The museum's exhibition consists of three parts – Jews in Latvia until 1918, Jews in Latvia from 1918 to 1941, and Jews in Nazi-occupied Latvia. The exhibition opens with the period from the arrival of Jews on Latvian territory in the 16th century until the 19th century. The exhibition speaks about social, economic, political, intellectual and religious life, the legal status of Jews as well as their participation in various historical events in Latvia. The third hall is devoted to the tragic events of the Holocaust on Latvian territory. A special chapter is devoted to the honourable deeds of those Latvian citizens who rescued Jews from nearly complete extermination.

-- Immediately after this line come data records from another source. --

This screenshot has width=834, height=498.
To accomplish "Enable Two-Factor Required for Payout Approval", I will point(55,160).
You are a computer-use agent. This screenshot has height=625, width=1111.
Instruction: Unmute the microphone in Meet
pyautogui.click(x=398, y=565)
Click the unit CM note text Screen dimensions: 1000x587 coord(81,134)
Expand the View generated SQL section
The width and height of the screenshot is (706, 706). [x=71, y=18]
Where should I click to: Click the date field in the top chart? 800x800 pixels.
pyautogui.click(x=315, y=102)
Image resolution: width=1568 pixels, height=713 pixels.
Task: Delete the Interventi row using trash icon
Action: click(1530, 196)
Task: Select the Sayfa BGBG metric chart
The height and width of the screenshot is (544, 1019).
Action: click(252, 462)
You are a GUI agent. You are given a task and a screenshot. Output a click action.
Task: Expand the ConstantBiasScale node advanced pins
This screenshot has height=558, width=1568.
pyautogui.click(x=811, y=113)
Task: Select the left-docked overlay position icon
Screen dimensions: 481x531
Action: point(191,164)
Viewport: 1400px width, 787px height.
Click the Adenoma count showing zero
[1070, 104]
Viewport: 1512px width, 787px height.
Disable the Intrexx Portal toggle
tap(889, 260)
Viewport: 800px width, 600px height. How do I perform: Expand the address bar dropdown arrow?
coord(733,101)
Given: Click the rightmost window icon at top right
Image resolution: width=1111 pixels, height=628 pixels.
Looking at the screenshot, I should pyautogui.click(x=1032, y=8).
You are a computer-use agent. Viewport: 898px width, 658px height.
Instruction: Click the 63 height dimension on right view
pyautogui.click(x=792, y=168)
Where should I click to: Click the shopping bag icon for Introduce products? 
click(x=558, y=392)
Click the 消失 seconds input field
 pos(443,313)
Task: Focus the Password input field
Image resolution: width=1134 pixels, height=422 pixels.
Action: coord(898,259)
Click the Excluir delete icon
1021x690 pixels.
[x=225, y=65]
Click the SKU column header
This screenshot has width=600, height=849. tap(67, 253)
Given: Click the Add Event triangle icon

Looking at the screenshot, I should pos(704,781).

The French film maker Philippe Labrune saw a photograph in the Jewish Museum of four women and a girl, and began an investigation to out who the girl was. He discovered that she was Sorella Epstein, who had been murdered aged 10 in 1941, and a French documentary was made about the investigation, broadcast in France in 2015.

==Building==
The museum is located in the building of the Riga Jewish community, a historical building which was once a Jewish club and theatre. It was built in the years 1913-1914 by the architects Edmund von Trompowsky and Paul Mandelstamm. Here in 1926 a Jewish theatre troupe started its performances, and thus the building was renovated. Various public organisations and a Jewish library were also located in this building. Jewish celebrations were often organised here– weddings, lectures, shows and meetings. During the German occupation of Latvia (1941-1944), a German officers' club was located here. During Soviet times the building served as a place of political education: various ideological events, as well as congresses of the Communist Party, were held there. The building was given back to the Jewish community in the early 1990s. Currently, the building is a state-protected architectural monument.

==The collection==
The collection of the Jews in Latvia Museum is the foundation on which the museum bases its organisation of exhibitions and research. Currently, the museum has around 14,000 items. Of these items, more than 5,000 make up the main stock, which is included in the Latvian National collection of museums. The collection consists of documents, photos, books and objects. A collection of memoirs from the 19th-20th century, a plentiful collection of family photos and materials of various Jewish organisations in the interwar period are to be noted separately.